- Extract
■ ■ ■ ■ ■

11 December 2010

Autobiographical introduction

This first post will be autobiographical.  I grew up outside of Chicago, and then later, in southern California.  Suburban life certainly didn’t afford much contact with nature or wilderness, but my parents supported my interest in science and nature through museums, fossil hunting trips in the Mojave Desert, and visits to the beach.  In high school, my interest in biology seemed to solidify and by the time I went off to college on the central California coast, I was pretty certain marine biology was the course I would take.  I’ve been a nerd of many interests, but cells, molecules, organisms, taxonomy and the like have long been near the top of the list.

I was an undergraduate at UC Santa Cruz, a beautiful campus in the foothills of the Santa Cruz Mountains, nestled on the border of the redwood forest and the dry grasslands of central California.  It was the perfect biological environment for me – good professors, a diversity of interesting courses, and field opportunities ranging from the rocky intertidal and kelp forests to coastal redwood forests.  I had lots of labs too: dissecting invertebrates like the sand crab Emerita, collecting marine algae and pressing them on paper, and getting intimate with flower structures in order to learn to classify vascular plants.  I was an undergraduate in the mid to late 1990s and was lucky enough the catch what was maybe one of the last waves of opportunity in organismal biology.  Lab and field intensive courses like marine botany, fungi, kelp forest ecology, invertebrate zoology, and ichthyology don’t seem to be very plentiful at major universities these days.  At Santa Cruz into the 1990s they still were.  By the time of my senior year, I loved to wake up at 4 or 5 AM to catch a tide on the Big Sur or San Mateo County coasts.  I’m not a morning person, but I’m not sure that I’ve ever regretted waking up early if I could be the first on the coastline to smell the salty foggy air, numb my feet in the freezing waters of the California current and look for something new between cobbles and bedrock carpeted with marine creatures.

■ ■ ■ ■ ■

- Information supplied

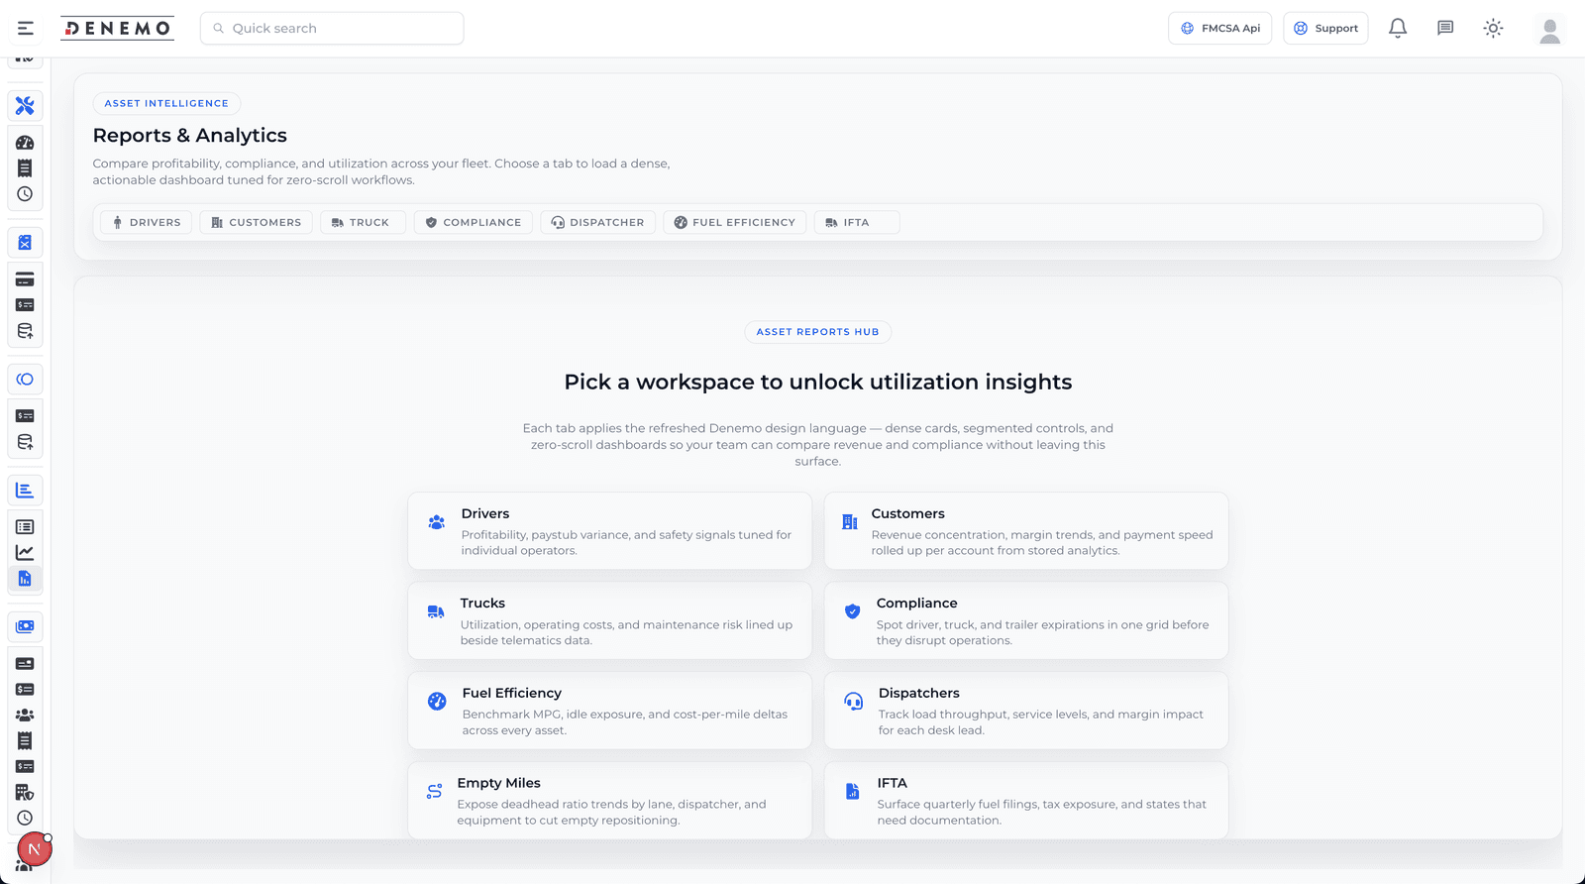Screen dimensions: 1585x884
Task: Open the line chart sidebar icon
Action: (25, 553)
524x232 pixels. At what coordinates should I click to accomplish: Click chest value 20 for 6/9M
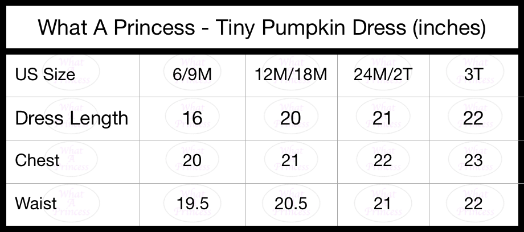coord(192,160)
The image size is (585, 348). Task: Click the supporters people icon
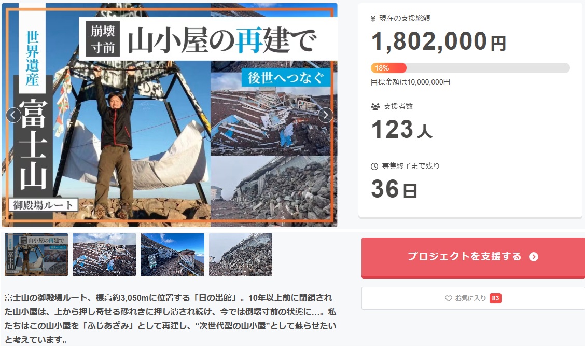(x=375, y=107)
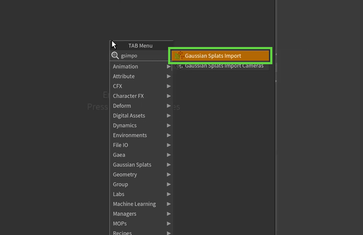Expand the Deform submenu arrow
Image resolution: width=363 pixels, height=235 pixels.
pos(169,106)
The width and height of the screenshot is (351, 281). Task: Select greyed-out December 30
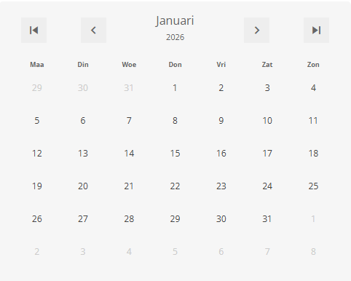pyautogui.click(x=83, y=88)
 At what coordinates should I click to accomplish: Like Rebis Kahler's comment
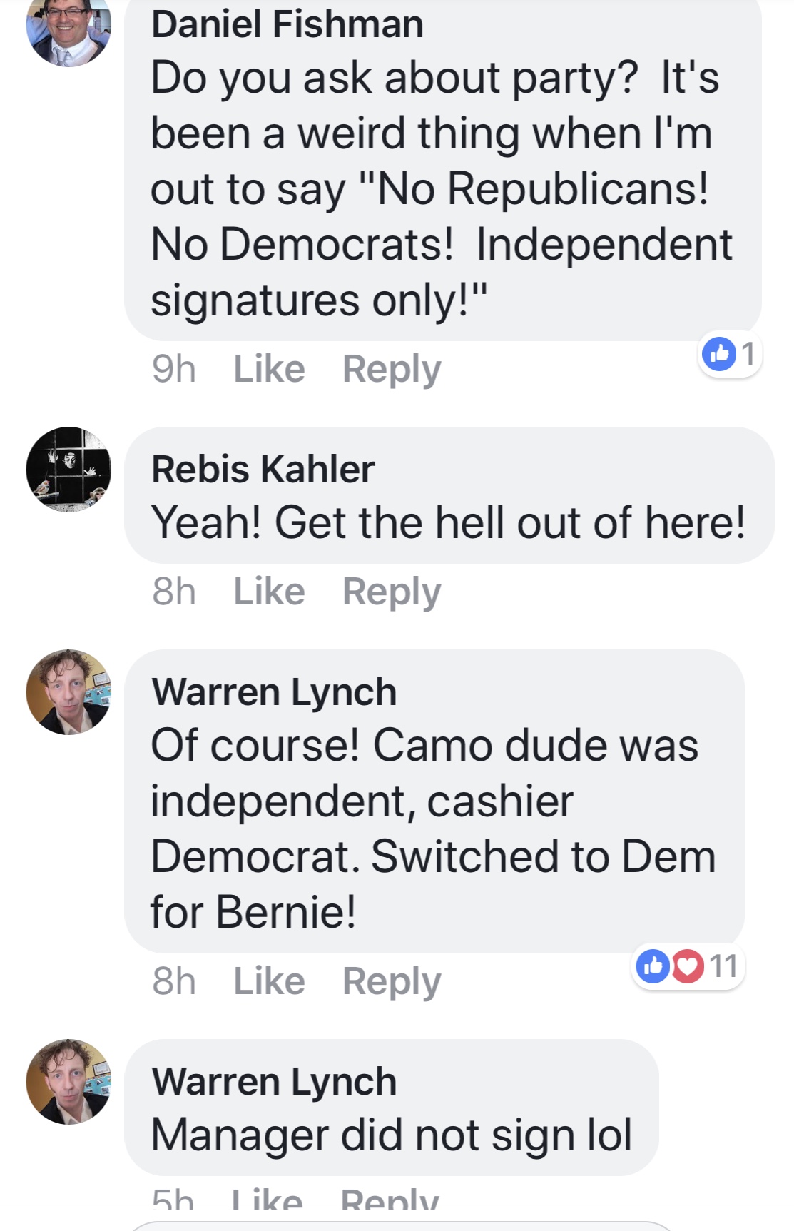[x=269, y=592]
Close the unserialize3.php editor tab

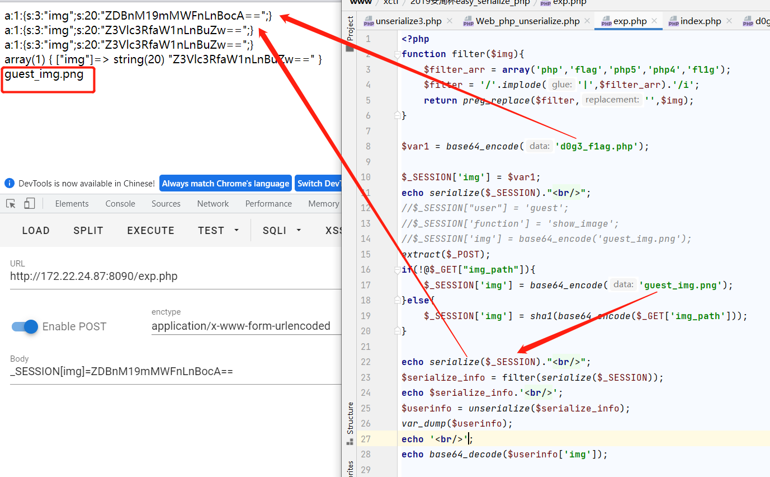[x=450, y=21]
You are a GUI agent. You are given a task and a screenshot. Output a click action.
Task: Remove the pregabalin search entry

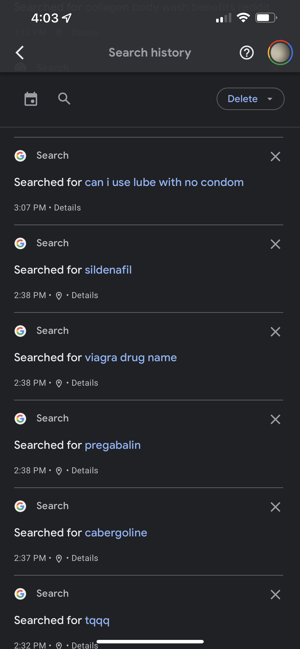coord(275,419)
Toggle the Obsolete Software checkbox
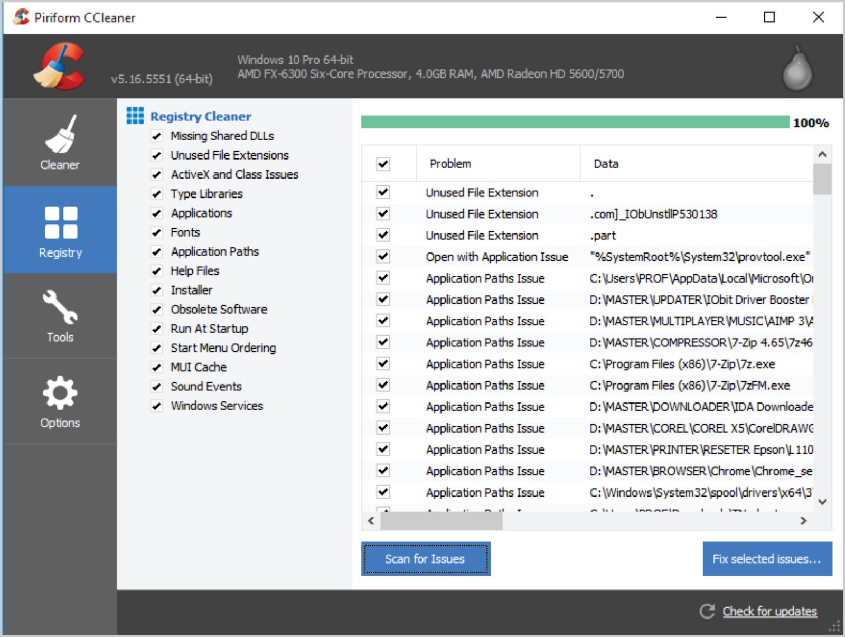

■ ■ ■ ■ ■

- Problems to work on
[1] From the autobiographical introduction, reproduce the stretch from "11 December 2010" through "of the list." word for word.
[2] Carry on the autobiographical introduction, picking up right after its final sentence.

- Task-by-task outputs
[1]
11 December 2010

Autobiographical introduction

This first post will be autobiographical.  I grew up outside of Chicago, and then later, in southern California.  Suburban life certainly didn’t afford much contact with nature or wilderness, but my parents supported my interest in science and nature through museums, fossil hunting trips in the Mojave Desert, and visits to the beach.  In high school, my interest in biology seemed to solidify and by the time I went off to college on the central California coast, I was pretty certain marine biology was the course I would take.  I’ve been a nerd of many interests, but cells, molecules, organisms, taxonomy and the like have long been near the top of the list.

[2]
I did my PhD in San Diego, doing research on coastal salt marshes.  It wasn’t a favorite habitat of mine initially, but I’ve learned to appreciate these amazing ecosystems since.  They are wild mixtures of terrestrial plants and insects and marine invertebrates and algae.  Coastal marshes are dynamic – changing seasonally and with each tidal cycle – and full of stressful elements like salt and sulfide that make life hard and hardy.  As a graduate student I learned a lot about how to do environmental science and how to act like a scientist, but my real passion was still for the basics like the field and the organisms and the inquiry.  I discovered John Muir during this time, an author who overflowed with those kinds of passions and who wrote beautifully.  I wish often I could be like Muir, throwing some bread in a backpack and wandering into under-explored forests for weeks at a time.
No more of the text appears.